§ **Reading passage**
* * * * *

The Idaho Pea Artist
Patient Work Breeds Big Results
Imagine a spring garden without Sugar Snap peas. If you were born before 1979, this shouldn’t be too hard, since they didn’t exist. Instead, farm kids would pick shelling peas and chew on the slightly sweet pods like gum before spitting out the fibrous mass and snagging another to make a canoe for floating down the irrigation ditch.
Dr. Calvin Lamborn was one such kid. Upon graduating from college, he was hired in 1968 by Bill Albers at Gallatin Valley Seed Company in Twin Falls. One of his early tasks as a plant breeder was to find a way to straighten the distorted pods of the snow peas his company was working on.
“I’d never seen snow peas,” the tall, kind-eyed, suspender-clad 80-year-old said. “I just knew shelling peas.”

* * * * *

(Stored data entries)
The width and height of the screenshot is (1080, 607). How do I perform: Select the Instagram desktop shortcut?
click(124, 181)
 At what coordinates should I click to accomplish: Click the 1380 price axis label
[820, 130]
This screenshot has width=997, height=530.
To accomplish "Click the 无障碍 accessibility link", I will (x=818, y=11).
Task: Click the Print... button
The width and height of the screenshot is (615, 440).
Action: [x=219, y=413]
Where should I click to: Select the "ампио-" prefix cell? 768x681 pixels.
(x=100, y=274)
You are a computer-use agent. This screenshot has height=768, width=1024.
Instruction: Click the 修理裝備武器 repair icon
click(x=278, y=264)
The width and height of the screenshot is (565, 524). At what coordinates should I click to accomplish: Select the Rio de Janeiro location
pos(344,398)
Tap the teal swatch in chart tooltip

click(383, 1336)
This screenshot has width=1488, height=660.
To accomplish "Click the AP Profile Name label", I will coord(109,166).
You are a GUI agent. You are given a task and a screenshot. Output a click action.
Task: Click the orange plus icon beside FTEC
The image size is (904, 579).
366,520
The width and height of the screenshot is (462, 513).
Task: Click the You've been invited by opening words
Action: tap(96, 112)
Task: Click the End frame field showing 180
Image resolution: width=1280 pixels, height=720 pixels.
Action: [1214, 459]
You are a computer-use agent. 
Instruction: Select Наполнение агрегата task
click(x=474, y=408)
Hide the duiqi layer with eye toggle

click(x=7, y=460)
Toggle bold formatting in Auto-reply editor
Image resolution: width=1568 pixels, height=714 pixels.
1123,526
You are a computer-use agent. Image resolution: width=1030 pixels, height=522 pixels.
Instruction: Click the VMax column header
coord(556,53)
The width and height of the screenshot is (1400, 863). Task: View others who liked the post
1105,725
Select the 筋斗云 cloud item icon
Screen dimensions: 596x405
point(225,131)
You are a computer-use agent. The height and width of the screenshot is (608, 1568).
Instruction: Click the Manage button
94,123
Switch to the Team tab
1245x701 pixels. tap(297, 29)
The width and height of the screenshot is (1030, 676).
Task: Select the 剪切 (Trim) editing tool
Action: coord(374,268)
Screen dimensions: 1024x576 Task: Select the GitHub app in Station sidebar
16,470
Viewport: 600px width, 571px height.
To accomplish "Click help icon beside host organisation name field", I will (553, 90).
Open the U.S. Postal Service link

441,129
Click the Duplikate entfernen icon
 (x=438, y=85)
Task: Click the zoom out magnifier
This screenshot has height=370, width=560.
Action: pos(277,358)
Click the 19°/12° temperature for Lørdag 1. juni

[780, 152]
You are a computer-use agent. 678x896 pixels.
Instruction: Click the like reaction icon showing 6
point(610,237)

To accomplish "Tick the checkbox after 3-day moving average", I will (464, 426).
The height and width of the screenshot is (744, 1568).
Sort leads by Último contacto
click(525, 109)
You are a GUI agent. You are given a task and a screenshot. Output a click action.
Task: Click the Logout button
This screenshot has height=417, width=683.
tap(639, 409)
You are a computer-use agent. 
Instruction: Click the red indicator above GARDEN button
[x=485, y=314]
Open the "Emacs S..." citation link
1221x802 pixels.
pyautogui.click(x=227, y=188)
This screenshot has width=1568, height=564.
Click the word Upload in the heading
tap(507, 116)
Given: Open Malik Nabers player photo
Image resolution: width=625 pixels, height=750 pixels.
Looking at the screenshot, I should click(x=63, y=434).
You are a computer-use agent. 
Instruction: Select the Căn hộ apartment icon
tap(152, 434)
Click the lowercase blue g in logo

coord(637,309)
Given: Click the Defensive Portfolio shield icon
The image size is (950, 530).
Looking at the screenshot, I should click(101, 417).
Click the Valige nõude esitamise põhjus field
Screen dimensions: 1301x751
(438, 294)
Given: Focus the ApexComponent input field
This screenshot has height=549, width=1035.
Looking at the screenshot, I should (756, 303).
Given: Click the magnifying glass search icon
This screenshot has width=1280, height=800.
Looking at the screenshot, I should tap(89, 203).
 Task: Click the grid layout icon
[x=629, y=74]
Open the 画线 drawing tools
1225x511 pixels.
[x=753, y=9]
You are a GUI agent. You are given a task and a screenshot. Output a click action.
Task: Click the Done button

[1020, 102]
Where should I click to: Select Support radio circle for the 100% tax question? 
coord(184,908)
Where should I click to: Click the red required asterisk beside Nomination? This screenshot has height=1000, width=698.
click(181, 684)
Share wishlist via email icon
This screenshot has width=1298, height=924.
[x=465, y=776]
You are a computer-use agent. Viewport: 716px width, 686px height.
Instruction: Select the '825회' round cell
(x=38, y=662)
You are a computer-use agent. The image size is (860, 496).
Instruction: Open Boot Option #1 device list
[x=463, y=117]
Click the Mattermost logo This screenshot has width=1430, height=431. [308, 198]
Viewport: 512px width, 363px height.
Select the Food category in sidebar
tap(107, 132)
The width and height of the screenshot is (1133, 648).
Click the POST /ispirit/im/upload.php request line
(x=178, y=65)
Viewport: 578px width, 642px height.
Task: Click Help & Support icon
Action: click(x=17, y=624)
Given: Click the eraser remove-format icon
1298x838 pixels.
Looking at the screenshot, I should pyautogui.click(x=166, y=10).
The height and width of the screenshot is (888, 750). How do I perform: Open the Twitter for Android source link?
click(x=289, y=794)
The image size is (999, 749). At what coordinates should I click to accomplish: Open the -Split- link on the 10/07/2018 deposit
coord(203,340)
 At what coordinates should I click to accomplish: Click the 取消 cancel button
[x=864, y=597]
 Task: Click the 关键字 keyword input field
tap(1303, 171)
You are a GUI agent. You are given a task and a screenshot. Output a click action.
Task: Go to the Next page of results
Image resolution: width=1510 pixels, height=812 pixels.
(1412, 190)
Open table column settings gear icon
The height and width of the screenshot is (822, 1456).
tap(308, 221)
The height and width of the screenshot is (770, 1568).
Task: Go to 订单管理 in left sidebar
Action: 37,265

* * * * *

§ **Set of tasks**
A. In the passage about the Idaho pea artist, in what year was Calvin Lamborn hired at Gallatin Valley Seed Company?
B. Repeat everything in the passage about the Idaho pea artist from "Dr. Calvin Lamborn" down to "was working on.".

§ **Expected responses**
A. 1968

B.
Dr. Calvin Lamborn was one such kid. Upon graduating from college, he was hired in 1968 by Bill Albers at Gallatin Valley Seed Company in Twin Falls. One of his early tasks as a plant breeder was to find a way to straighten the distorted pods of the snow peas his company was working on.